Exercise instructions:
From the line containing "The image size" through the last line of the entries below, transcribe each line exactly, excluding any picture.

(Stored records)
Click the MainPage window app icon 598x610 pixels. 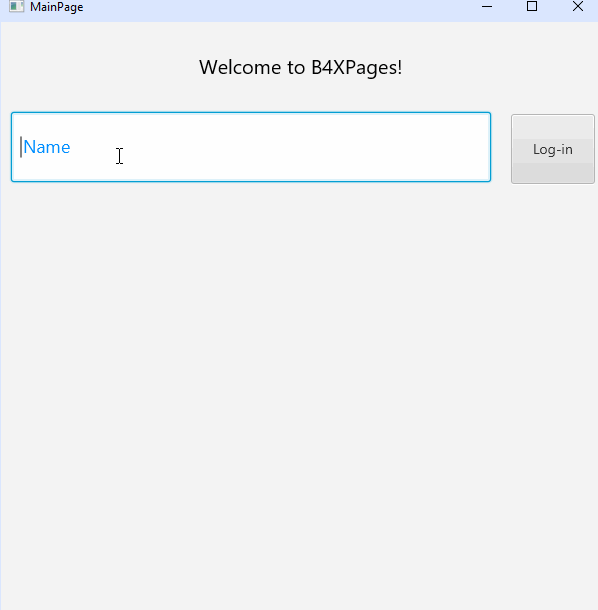(16, 6)
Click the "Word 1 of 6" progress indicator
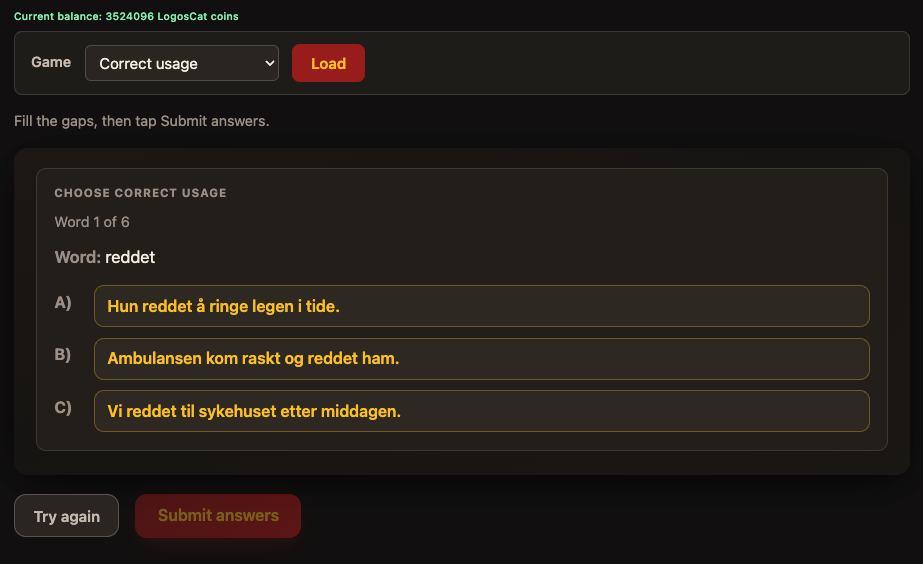 [92, 222]
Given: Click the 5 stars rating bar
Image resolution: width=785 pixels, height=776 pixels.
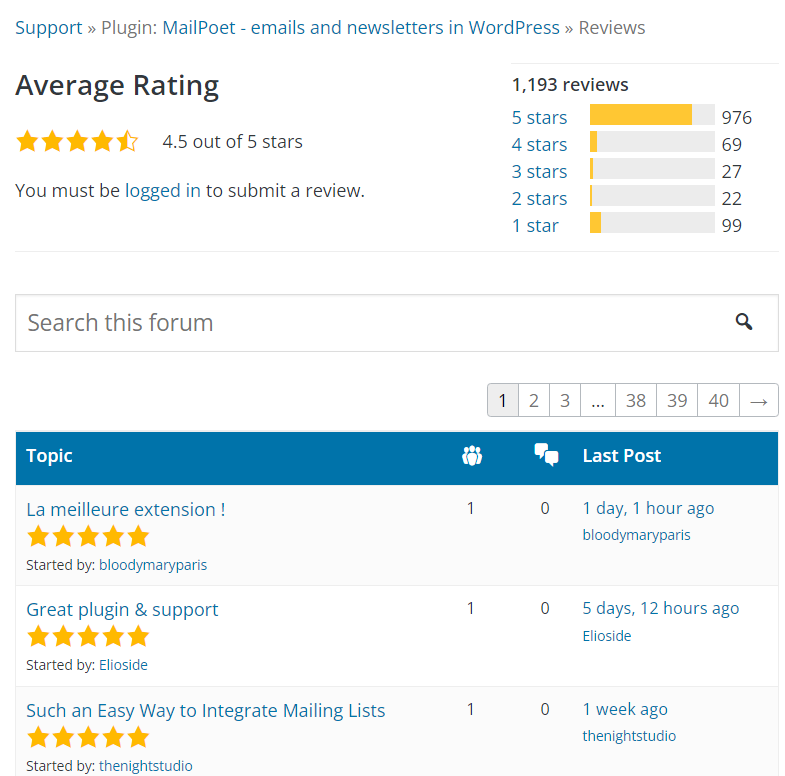Looking at the screenshot, I should pyautogui.click(x=652, y=116).
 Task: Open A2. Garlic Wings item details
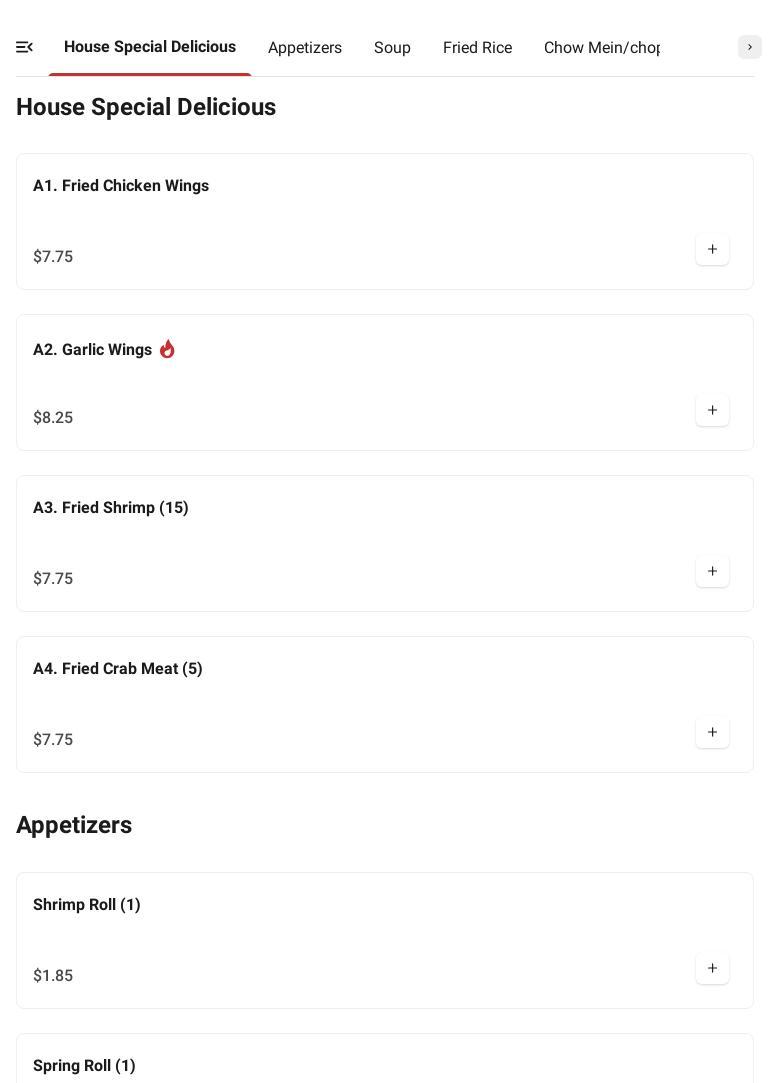coord(92,350)
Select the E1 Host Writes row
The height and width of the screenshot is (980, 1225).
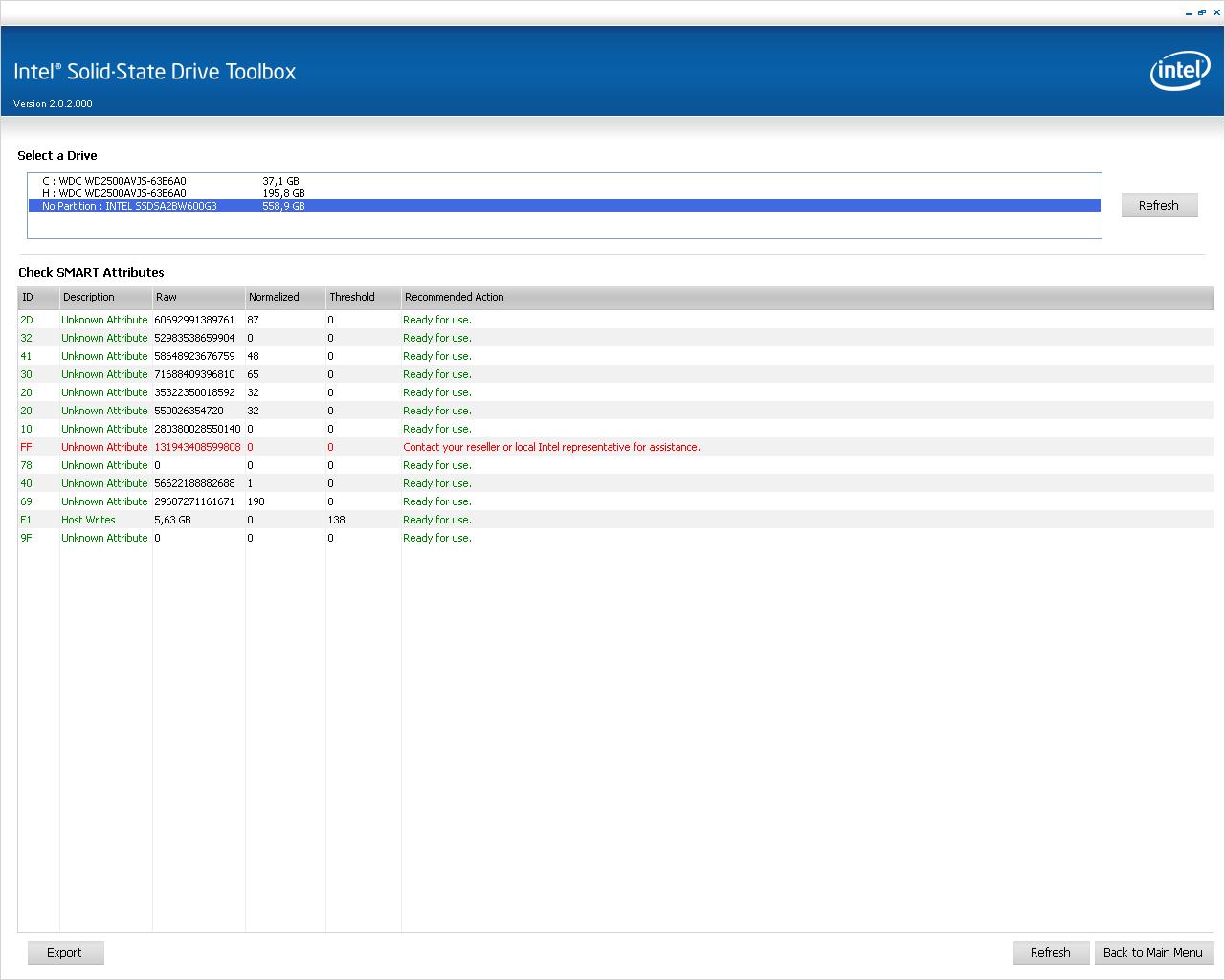(615, 520)
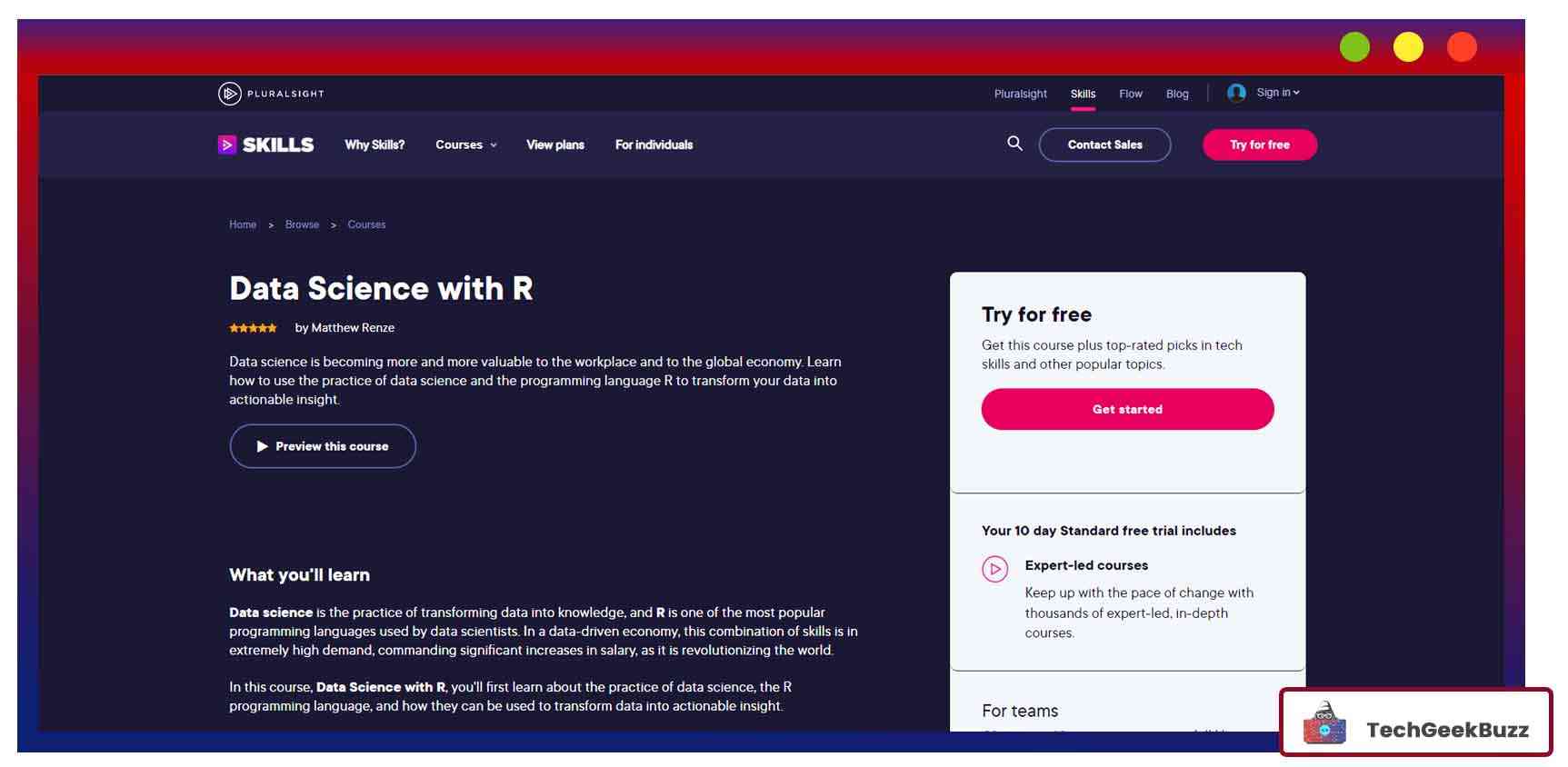Click the Pluralsight logo icon
The width and height of the screenshot is (1568, 767).
(229, 94)
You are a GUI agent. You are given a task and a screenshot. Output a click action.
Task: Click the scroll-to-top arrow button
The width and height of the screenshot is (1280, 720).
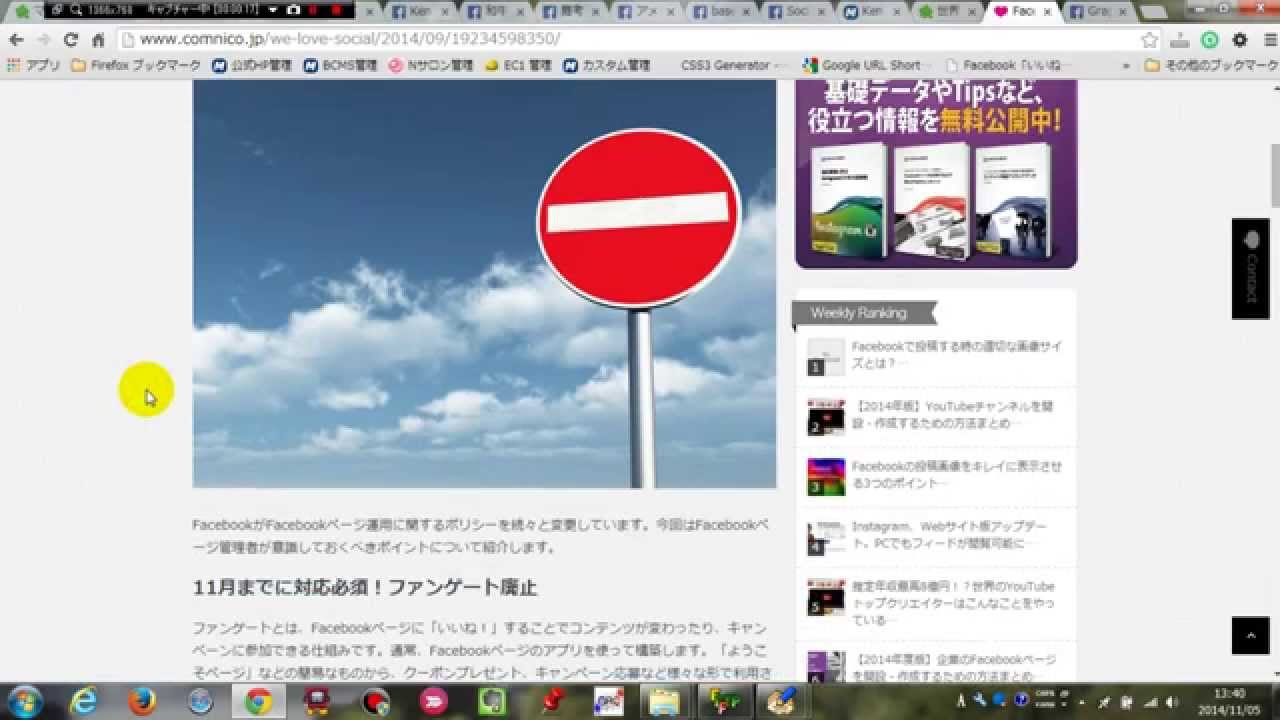coord(1250,635)
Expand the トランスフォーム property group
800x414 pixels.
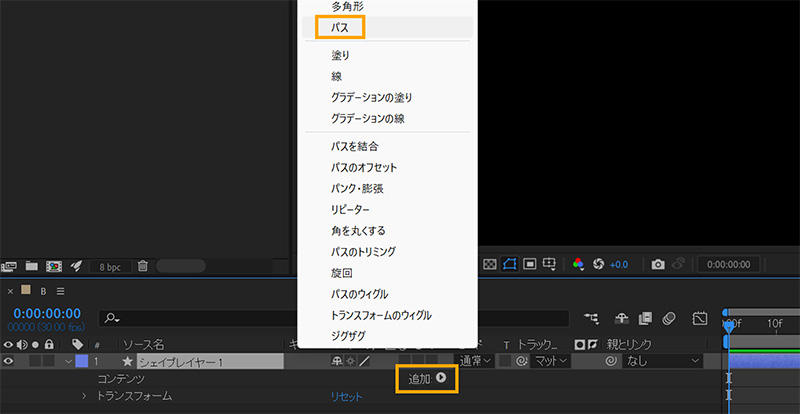point(86,397)
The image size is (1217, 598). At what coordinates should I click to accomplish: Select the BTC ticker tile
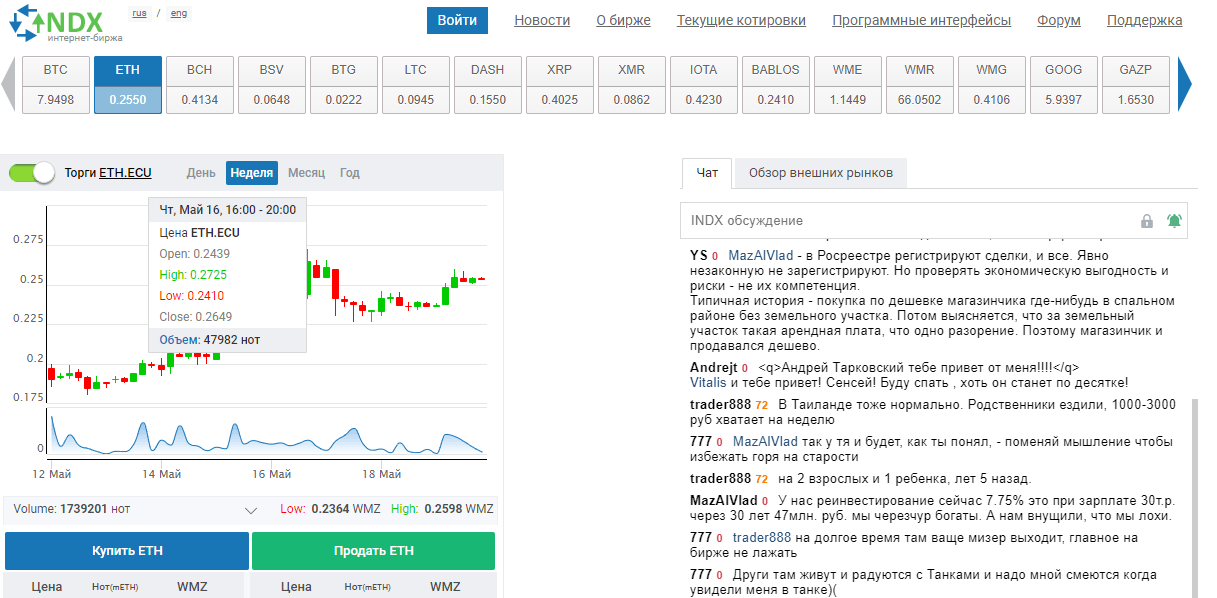[56, 85]
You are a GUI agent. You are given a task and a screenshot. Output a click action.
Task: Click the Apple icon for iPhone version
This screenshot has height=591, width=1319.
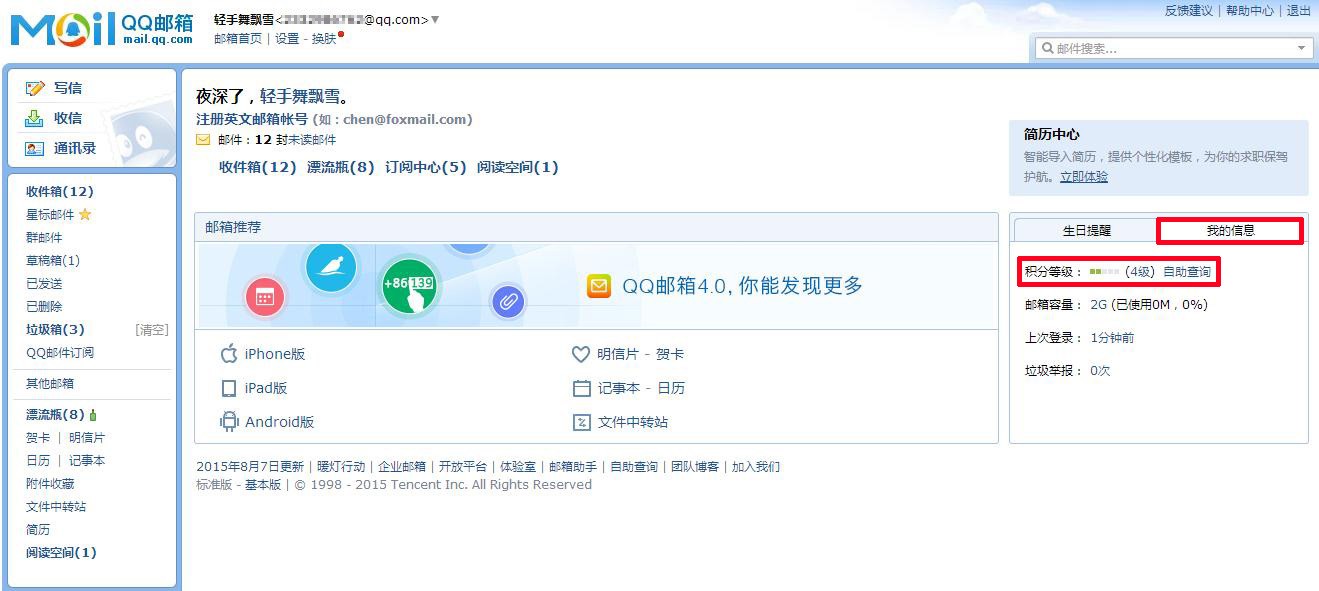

Answer space:
The image size is (1217, 598). At what coordinates should I click to accomplish: Select the BTC ticker tile
[56, 85]
You are a GUI agent. You are given a task and a screenshot. Output a click action.
Task: Click the Apple icon for iPhone version
This screenshot has height=591, width=1319.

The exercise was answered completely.